After running normally for three months, the device was found to be unable to enter the system properly during a boot up, and instead directly entered the UEFI shell terminal.
I entered the UEFI interface from the serial tool to check the boot order and found that the boot order had changed. The SSD boot order was lower than UEFI HTTPv4, UEFI HTTPv6, UEFI Shell, etc.
I reset the boot order and made SSD the first boot option, and the system started normally.
I want to know what causes the entire startup sequence to change or initialize?
I have conducted an experiment and found that replacing an SSD does indeed cause a change in the boot sequence. But before and after this phenomenon occurred, my SSD remained unchanged.
In addition, I have also speculated whether the SSD was not recognized during a certain startup, and when it was recognized during a subsequent restart, it caused any updates to the SSD device during device startup, resulting in a change in the startup sequence. But in actual testing, as long as it is the same SSD, no matter how it is plugged in or unplugged, the boot sequence remains unchanged.
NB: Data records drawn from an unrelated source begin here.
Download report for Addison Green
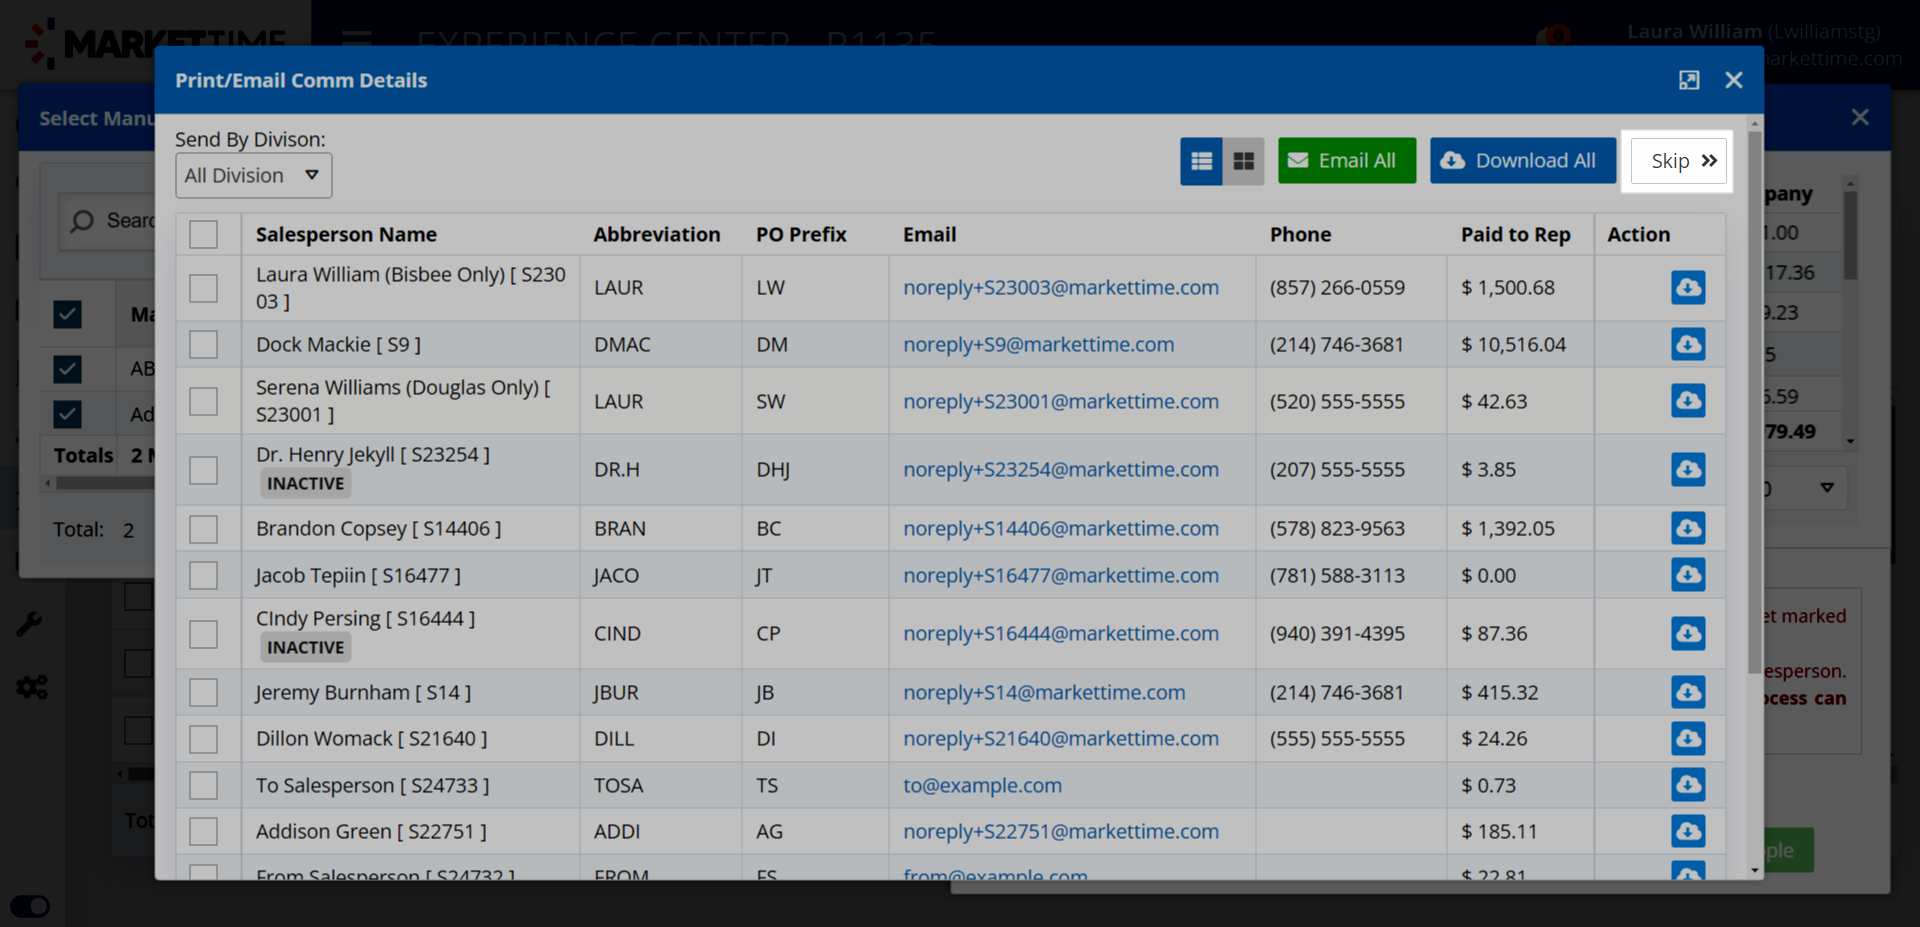 point(1688,831)
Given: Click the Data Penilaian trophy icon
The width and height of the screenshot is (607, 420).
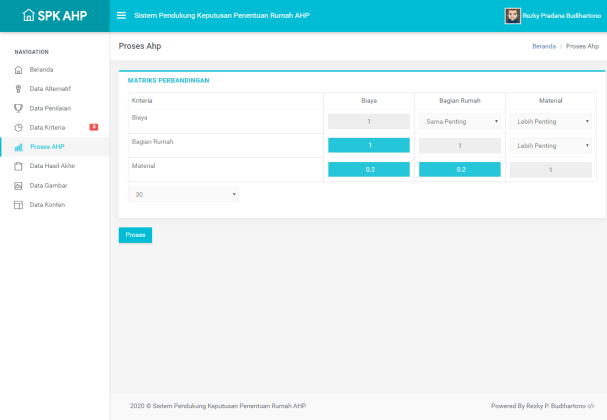Looking at the screenshot, I should [18, 108].
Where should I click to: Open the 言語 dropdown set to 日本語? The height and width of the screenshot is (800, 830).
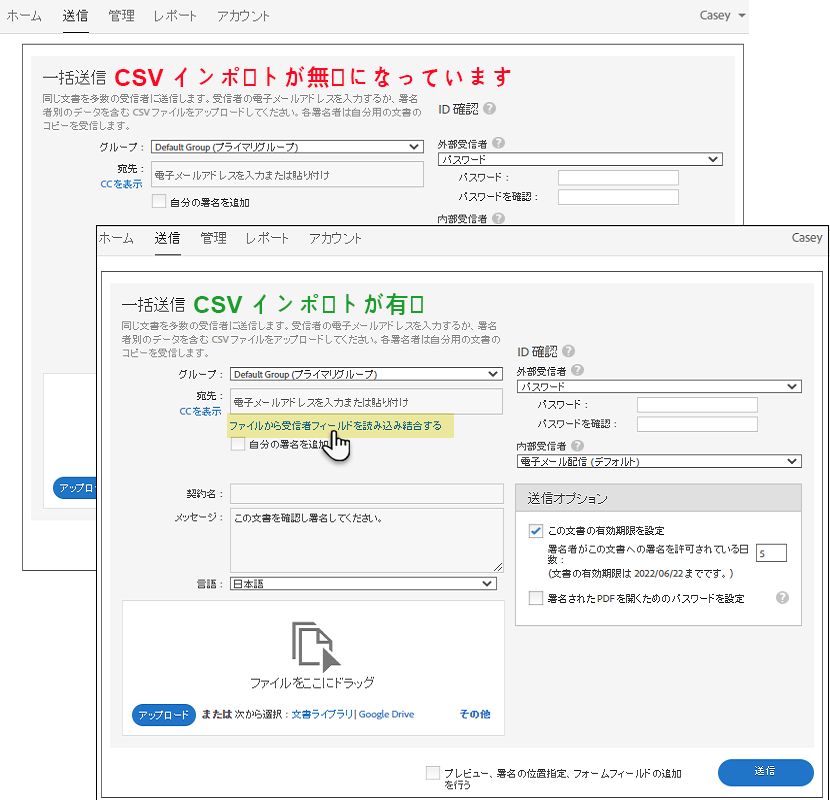point(360,583)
So are there any other reasons that could lead to the entire phenomenon? thank you
Are you using the devkit or custom board for Orin NX?
Is your NVMe SSD not stable to be recognized?
Yes, boot order would get changed when you connect the new boot device and it should be added to the TOP order by default.
You can check this in UEFI menu → Device Manager → NVIDIA Configuration → Boot Configuration → Add new devices to top or bottom of boot order → Top
At first, I also suspected that it was caused by unstable SSDs.
But I have tried doing it this way: turn off - unplug SSD - start - turn off - insert SSD - start. In fact, the UEFI boot sequence has not been changed.
The UEFI boot sequence will only change when an SSD is replaced by another SSD.
Therefore, if the SSD is unstable and unrecognizable during startup, it should not cause UEFI changes.
Are there any other possible reasons?
I will also try to add the new device to the top of the startup sequence, but the probability of this happening is very low, so it is difficult to confirm whether it is effective.
We would need the clear reproduce steps and the full log to further check the issue.
Is the issue specific to current SSD? (i.e. could you reproduce the similar behavior with another SSD?)
It is difficult to reproduce this phenomenon. In fact, we have counted nearly a hundred devices for this customized board model. Currently, it has only appeared once on each of the three devices in the past year. After the startup sequence was reset, it has not been reproduced again for the time being.
In addition, will the logs you mentioned be saved in which location? Because when the boot sequence changes and the system fails to boot from the SSD, the logs should not be saved on the SSD. So, can you only view the debug startup log when a phenomenon occurs?
If it is hard to reproduce, I would suggest you monitoring the issue or perform the stress test.
To debug UEFI(bootloader), it would not save log to rootfs.
You may also need to use debug UEFI firmware to reproduce the issue and provide the full serial console log when you hit the issue.